Last year, media reported on the case of a Chilean woman who innocently told U.S. immigration officials in Los Angeles that she had smoked pot in Colorado: “It’s legal there,” she said. She found herself in a holding cell, then deported back to Chile with a lifetime ban on entering the United States, derailing a relationship with a U.S. citizen and her plans to attend grad school in Colorado.
Canadians who admit at the U.S. border that they’ve ever smoked marijuana — even decades ago — face lifetime bans from the United States that immigration officers can impose on the spot.
Canadians banned from the U.S. can apply for a waiver allowing them to cross, but the process is cumbersome and expensive, and the application has to be restarted from scratch every few years for the rest of the person’s life.
The $11-billion legal U.S. marijuana industry will near 300,000 jobs by 2021. And several occupations on the NAFTA list to get an easily obtained TN visa might be relevant to working in cannabis — plant breeder, for example, or pharmacist.
But while, for all practical purposes, marijuana is legal for Americans working in their own country’s industry — where states allow it — it in effect isn’t for Canadians, who are vulnerable because of their immigration status.
And Canadians who apply for TN visas to work in cannabis are being turned down — and may face worse consequences just for applying, warns Scott Railton, an immigration lawyer in Bellingham, Wash.
“We’ve seen cases where the border has identified people who intend to work in the legalized industry, and they’ve actually denied their admission.

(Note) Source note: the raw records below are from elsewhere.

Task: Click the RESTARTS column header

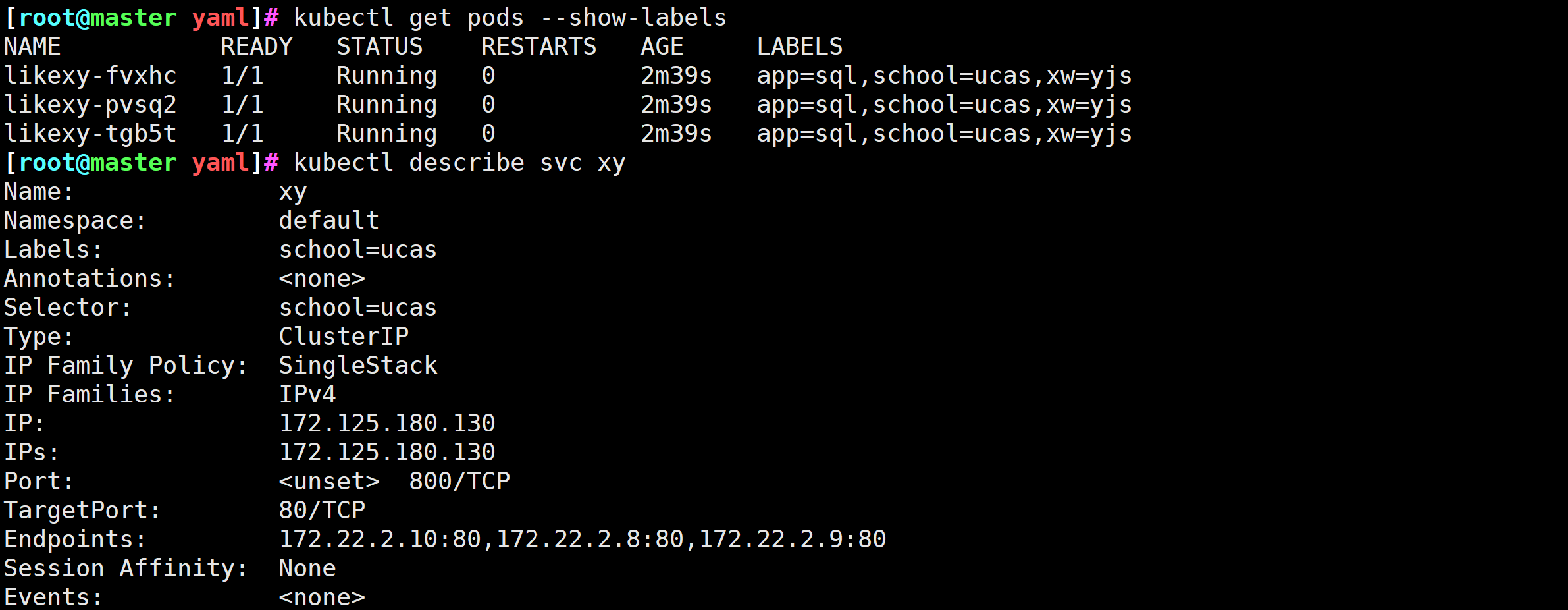Action: (538, 47)
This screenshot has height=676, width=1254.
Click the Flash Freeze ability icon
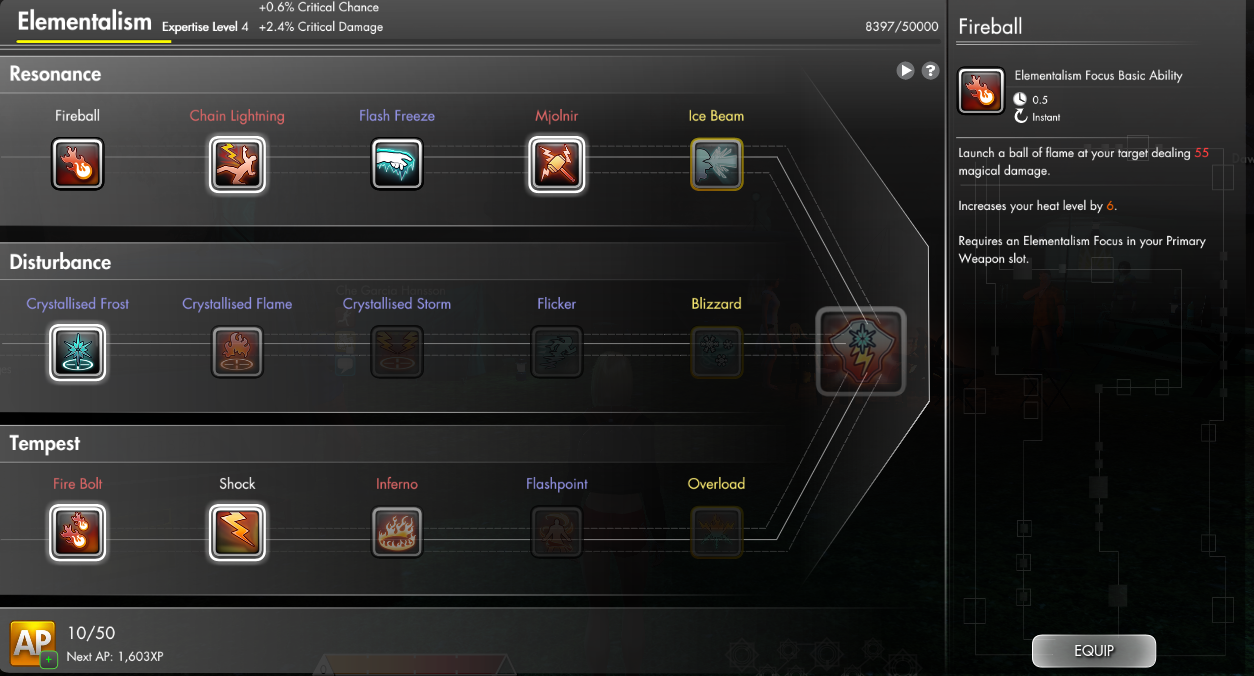click(397, 164)
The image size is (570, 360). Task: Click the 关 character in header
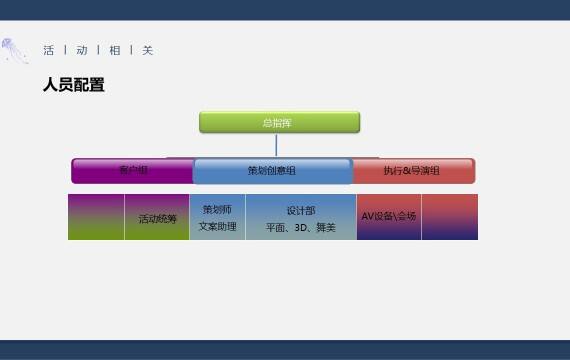point(148,50)
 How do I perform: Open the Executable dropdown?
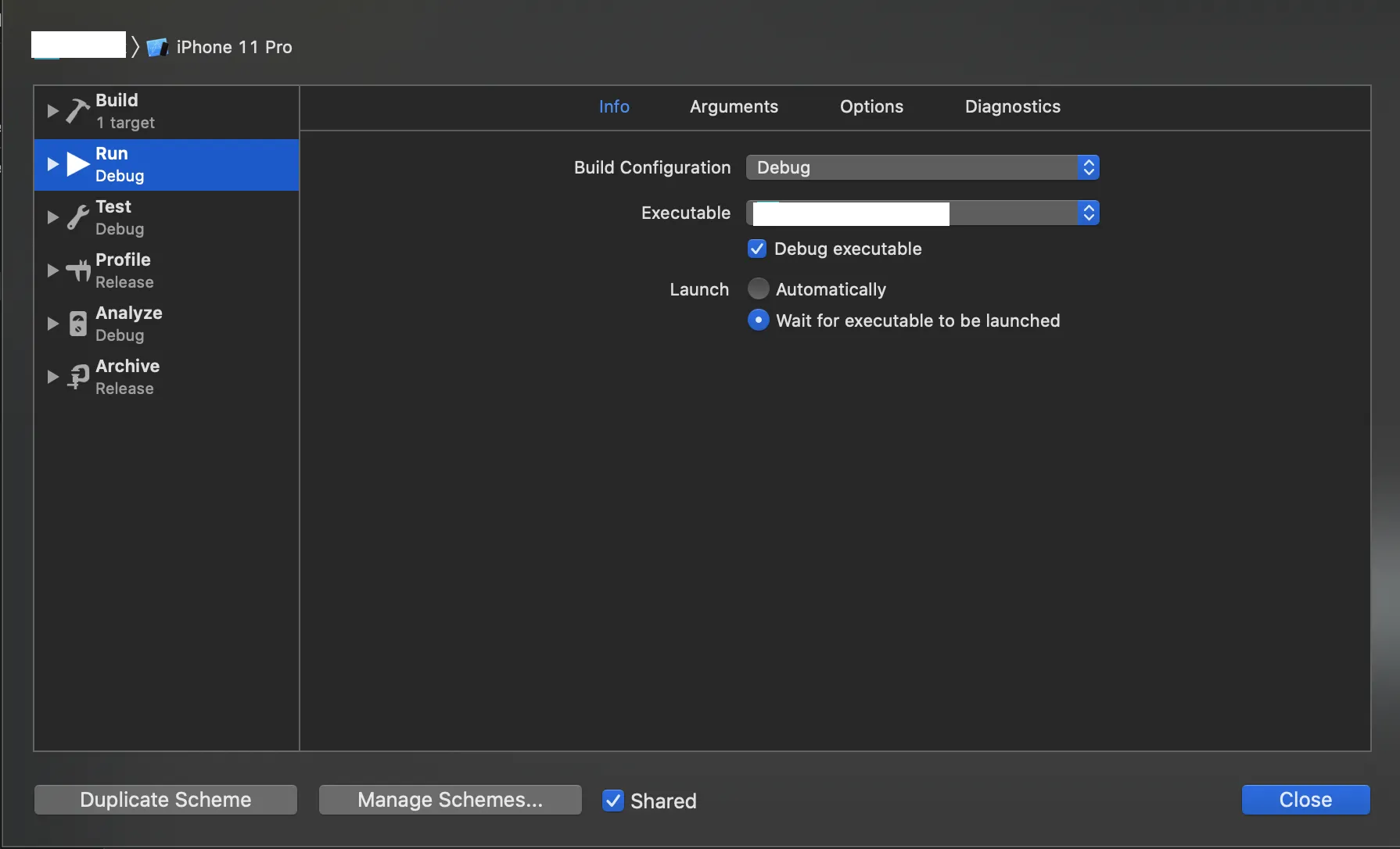point(922,213)
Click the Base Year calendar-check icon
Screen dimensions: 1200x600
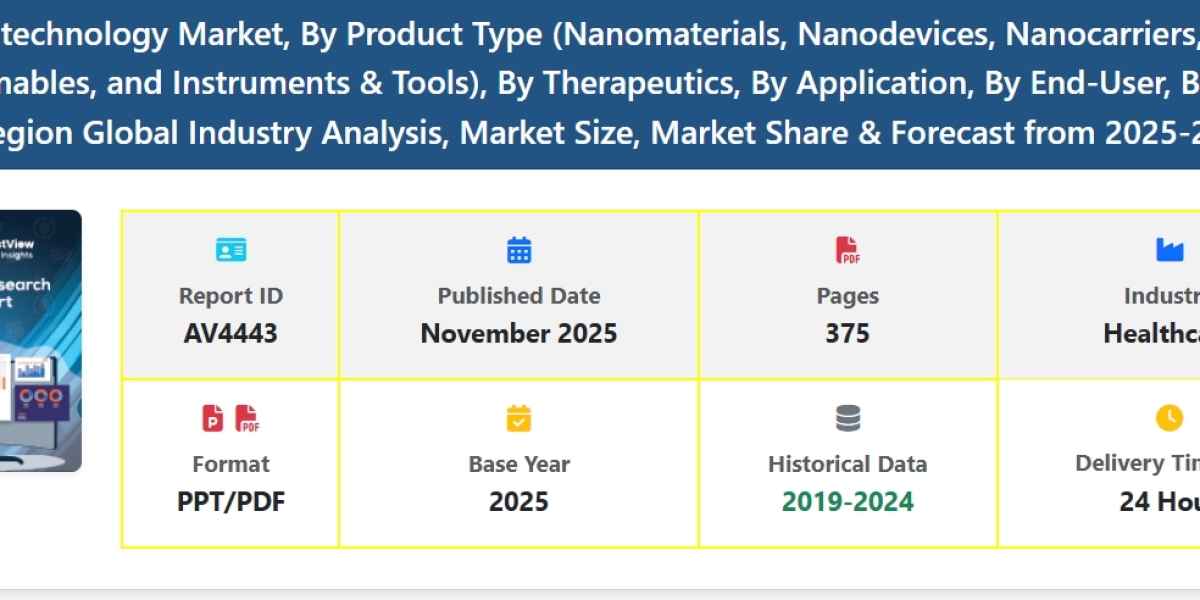519,418
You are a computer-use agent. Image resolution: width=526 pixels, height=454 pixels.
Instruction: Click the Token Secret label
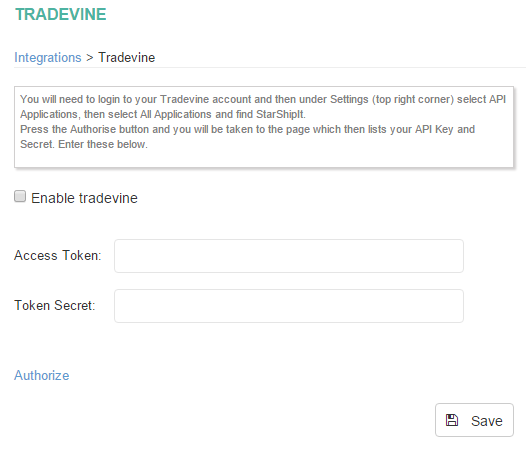click(55, 306)
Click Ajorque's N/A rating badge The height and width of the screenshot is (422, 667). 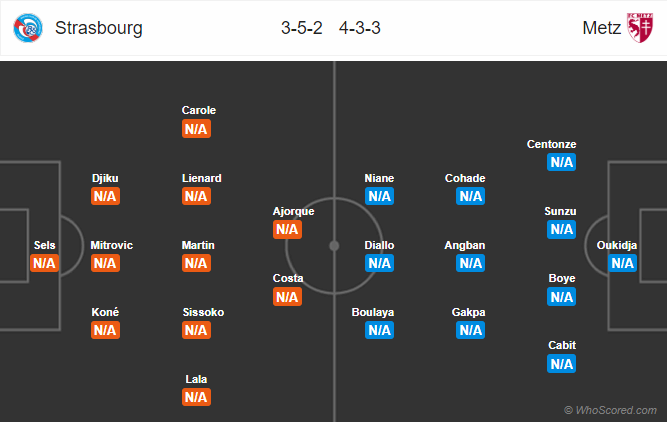coord(287,229)
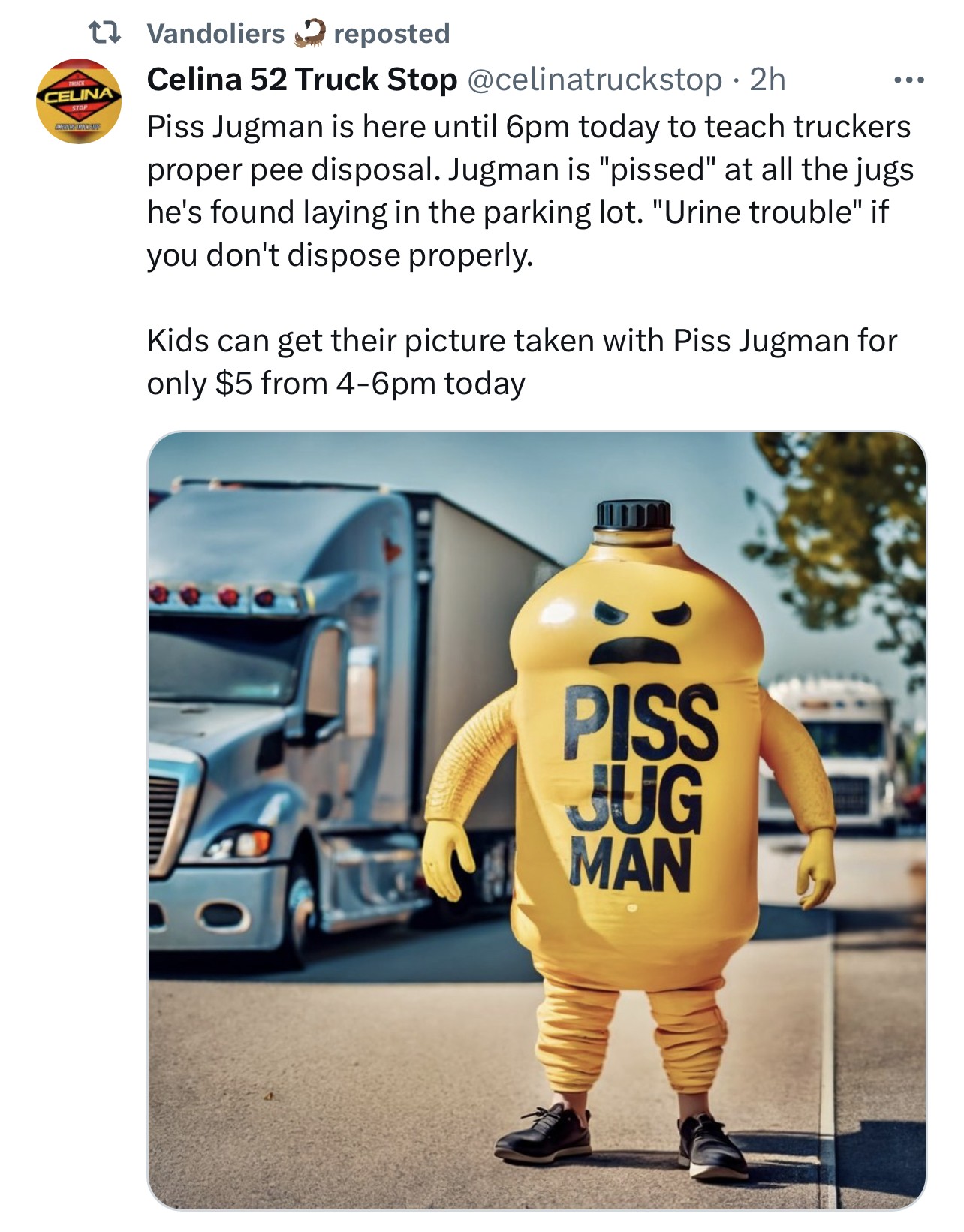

I’ve seen, in at least a couple of cases, that they’ve designated the person as being engaged in trafficking.”
“In some ways, the federal government is treating anyone in Canada associated with the legal industry as if they were cartel members.”
Canadians who want jobs peripherally related to marijuana might get TNs, but on the other hand, Railton says, “I’ve seen accountants denied entry, and I’ve seen them have a hard time getting back in later.”
WATCH: The federal government point person on cannabis legalization, former Toronto Police Chief Bill Blair, told reporters Wednesday that those concerned about the government’s timeline for marijuana legalization are simply “misinformed.”
“This treatment that I got is because I’m an immigrant, not a citizen,” Avta says. “More than 200,000 people work in this industry in the United States, and every one of them are traffickers and criminals, federally. But nothing happens to them.”
Prudhomme says he’d tell a Canadian with a job offer from a U.S. cannabis business not to take it.
“He’d better stay in Canada and do what he’s doing.”
Avta says he would say the same.
“I would say to this person: ‘Stay in Canada. Don’t go to the United States until the rules are fixed.’”
Railton agrees ” … until things shake out a bit better. There are a lot of legal unknowns with the legal marijuana industry in the U.S. right now.”